WHEREAS, the Seller desires to sell to each of the Purchasers, and each of the Purchasers severally desire to acquire from the Seller, all of the Seller’s right, title and interest in, to and under certain Shares (as defined below) of the common stock, par value $0.0001 (the “Common Stock”), of PriceSmart, Inc., a Delaware corporation (the “Company”), at a purchase price of $84.00 per share of Common Stock (the “Purchase Price”); and
WHEREAS, the Seller and each of the Purchasers desire to enter into this Agreement in order to evidence the purchase and sale of 114,106 shares of Common Stock, in aggregate, at a purchase price of $84.00 per share.
NOW, THEREFORE, the parties to this Agreement, intending to be legally bound, hereby agree as follows:
1. SALE AND PURCHASE OF SHARES.
1.1 Sale and Purchase of Shares. On the terms and subject to the conditions of this Agreement, each of the Purchasers hereby severally and not jointly purchases and acquires from the Seller, and the Seller hereby sells, assigns and transfers to each of the Purchasers, that number of shares of Common Stock set forth opposite each of the Purchaser’s names on Exhibit A attached hereto (the “Shares”).
1.2 Purchase Price and Payment. At the closing of the transactions constituting the purchase and sale of the Shares (the “Closing”), (i) each of the Purchasers shall severally pay to the Seller an amount equal to the product of the Purchase Price and the number of Shares to be acquired by such Purchaser, as set forth opposite each of the Purchaser’s names on Exhibit A attached hereto, in immediately available U.S. funds by wire transfer to the brokerage account specified for the Seller on Exhibit B attached hereto and (ii) upon such payment, the Seller shall concurrently cause the Company to deliver to each of the Purchasers a certificate evidencing the Shares that such Purchaser is acquiring from the Seller hereunder. The Closing shall take place promptly and in any event within fifteen (15) business days from the date hereof, unless the parties hereto agree otherwise in writing.

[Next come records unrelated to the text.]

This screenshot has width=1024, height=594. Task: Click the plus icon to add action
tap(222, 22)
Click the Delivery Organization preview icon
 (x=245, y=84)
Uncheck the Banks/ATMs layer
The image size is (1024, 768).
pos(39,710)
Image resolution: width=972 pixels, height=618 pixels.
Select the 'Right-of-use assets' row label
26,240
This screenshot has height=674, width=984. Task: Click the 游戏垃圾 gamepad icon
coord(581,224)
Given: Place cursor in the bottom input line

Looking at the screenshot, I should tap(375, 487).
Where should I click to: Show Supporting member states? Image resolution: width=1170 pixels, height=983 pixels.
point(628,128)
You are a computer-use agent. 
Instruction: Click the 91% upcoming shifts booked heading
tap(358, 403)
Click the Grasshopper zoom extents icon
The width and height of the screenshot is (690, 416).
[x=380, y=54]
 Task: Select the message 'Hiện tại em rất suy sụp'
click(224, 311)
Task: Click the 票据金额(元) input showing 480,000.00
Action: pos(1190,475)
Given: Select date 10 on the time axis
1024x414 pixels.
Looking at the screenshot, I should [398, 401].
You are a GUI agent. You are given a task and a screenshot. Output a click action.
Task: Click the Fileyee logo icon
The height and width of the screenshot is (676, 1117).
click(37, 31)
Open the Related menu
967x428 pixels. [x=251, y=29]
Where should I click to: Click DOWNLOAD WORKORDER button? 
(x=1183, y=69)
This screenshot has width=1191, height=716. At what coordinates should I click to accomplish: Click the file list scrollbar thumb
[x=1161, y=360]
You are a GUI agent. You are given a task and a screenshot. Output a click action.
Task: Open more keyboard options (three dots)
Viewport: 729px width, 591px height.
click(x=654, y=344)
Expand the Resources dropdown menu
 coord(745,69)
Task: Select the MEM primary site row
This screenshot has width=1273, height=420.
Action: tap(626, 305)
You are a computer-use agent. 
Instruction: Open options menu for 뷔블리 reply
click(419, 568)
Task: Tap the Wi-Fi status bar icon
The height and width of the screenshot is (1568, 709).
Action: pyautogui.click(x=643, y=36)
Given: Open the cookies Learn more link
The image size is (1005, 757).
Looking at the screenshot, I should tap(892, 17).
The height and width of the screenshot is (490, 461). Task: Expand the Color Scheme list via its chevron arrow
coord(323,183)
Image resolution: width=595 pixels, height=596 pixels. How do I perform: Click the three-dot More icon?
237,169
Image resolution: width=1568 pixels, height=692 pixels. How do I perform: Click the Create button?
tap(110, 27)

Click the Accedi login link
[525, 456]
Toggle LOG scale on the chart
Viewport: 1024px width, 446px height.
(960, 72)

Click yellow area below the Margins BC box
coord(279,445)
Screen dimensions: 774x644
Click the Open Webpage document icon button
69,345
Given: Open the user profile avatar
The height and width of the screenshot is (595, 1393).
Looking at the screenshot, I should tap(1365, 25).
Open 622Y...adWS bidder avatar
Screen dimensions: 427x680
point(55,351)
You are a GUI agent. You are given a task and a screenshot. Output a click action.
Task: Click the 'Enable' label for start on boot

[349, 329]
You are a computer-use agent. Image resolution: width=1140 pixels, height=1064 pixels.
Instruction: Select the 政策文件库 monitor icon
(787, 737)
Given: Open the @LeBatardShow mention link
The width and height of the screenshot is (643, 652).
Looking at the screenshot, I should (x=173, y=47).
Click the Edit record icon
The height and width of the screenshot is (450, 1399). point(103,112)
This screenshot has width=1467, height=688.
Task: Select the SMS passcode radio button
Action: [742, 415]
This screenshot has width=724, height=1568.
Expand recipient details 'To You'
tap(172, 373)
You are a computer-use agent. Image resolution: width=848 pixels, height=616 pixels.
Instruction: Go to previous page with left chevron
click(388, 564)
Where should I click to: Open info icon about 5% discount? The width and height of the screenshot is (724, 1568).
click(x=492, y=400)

2. REPRESENTATIONS AND WARRANTIES OF THE SELLER.
The Seller represents and warrants to and for the benefit of each of the Purchasers as follows:
2.1 Title to Shares. The Seller has good and marketable title to the Shares. Subject to the immediately following sentence, such Shares, upon their transfer to each of the Purchasers to which such Shares are to be sold, shall be free and clear of any lien, encumbrance, security interest, legend, or restriction of any nature (“Liens”), and, except for restrictions that may apply as a result of any facts or circumstances relating solely to the Purchasers or their respective affiliates or by reason of generally applicable federal and state securities laws, such Shares shall be freely transferable by the Purchaser upon the Closing. Such Shares shall be “restricted securities” within the meaning of the Securities Act of 1933, as amended, and the rules promulgated thereunder (the “Securities Act”). Upon delivery of and payment for such Shares pursuant to the terms hereof, each of the Purchasers shall acquire good and marketable title to such Shares as are set forth opposite such Purchaser’s name on Exhibit A attached hereto, free and clear of any Liens other than any such Liens created or suffered to exist by such Purchaser.
2.2 Authority; Binding Nature of Agreements. The Seller has the requisite power and authority to execute, deliver and perform this Agreement. This Agreement, when executed and delivered by the Seller, will constitute the legal, valid and binding obligation of the Seller, enforceable against the Seller in accordance with its terms, except as limited by (a) applicable bankruptcy, insolvency, fraudulent transfer, reorganization, moratorium, and other laws of general application relating to or affecting enforcement of creditors’ rights and equity principles generally and (b) laws relating to the availability of specific performance, injunctive relief, or other equitable remedies.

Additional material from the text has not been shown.